When to seek urgent medical care?
- Call for an appointment with your health care provider if you have symptoms of endometritis.
- Call immediately if you have symptoms and have recently had a baby, miscarriage, abortion, IUD placement, or any surgery involving the uterus.
Diagnosis
- The health care provider will perform a physical exam and a pelvic exam. The lower abdomen may be tender. Bowel sounds may be decreased. A pelvic exam may show the uterus and cervix is tender.
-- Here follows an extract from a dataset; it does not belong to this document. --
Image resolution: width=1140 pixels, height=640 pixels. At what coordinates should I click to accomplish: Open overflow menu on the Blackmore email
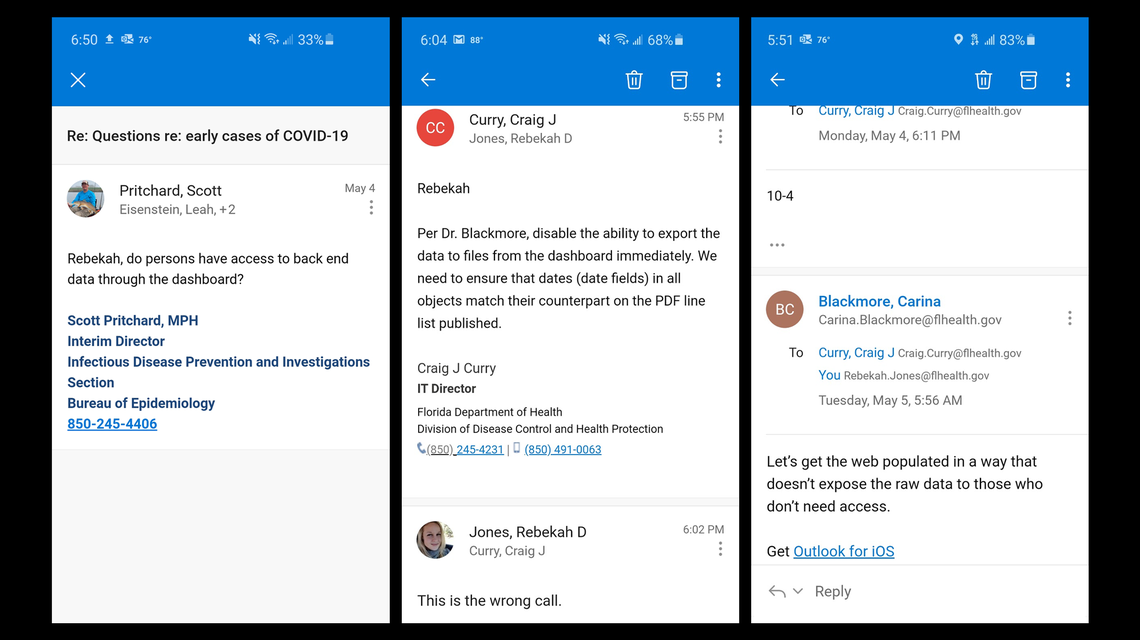1070,317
There may be cervical discharge.
- The following tests may be performed:
- Cultures from the cervix for chlamydia, gonorrhea, and other organisms
- Endometrial biopsy
- ESR (sedimentation rate)
- Laparoscopy
- WBC (white blood count)
- Wet prep (microscopic exam of any discharge)
Treatment options
- Antibiotics are used to treat and prevent complications of endometritis. If you've been prescribed antibiotics following a gynecological procedure, it is very important to finish all the medication and follow up with your health care provider.
- You may need to be admitted to a hospital if you have a complicated case of endometritis, such as those that involve serious symptoms, or which occur after childbirth.
- Other treatments may involve:
- Fluids through a vein (by IV)
- Rest
- Sexual partners may also need to be treated if the condition is caused by a sexually transmitted disease.
Where to find medical care for Endometritis?
Directions to Hospitals Treating Endometritis
What to expect (Outlook/Prognosis)?
- Most cases of endometritis go away with antibiotics.
- Untreated endometritis can lead to more serious infection and complications with pelvic organs, reproduction, and general health.
Possible complications
- Infertility
- Pelvic peritonitis (generalized pelvic infection)
- Pelvic or uterine abscess formation
- Septicemia
- Septic shock
Prevention
- Endometritis caused by sexually transmitted infections can be prevented by:
- Early diagnosis and complete treatment of sexually transmitted diseases in yourself and all sexual partners
- Practicing safe sex, such as using condoms
- The risk of endometritis is reduced by the careful, sterile techniques used by appropriate providers when delivering a baby or perfoming an abortion, IUD placement, or other gynecological procedures.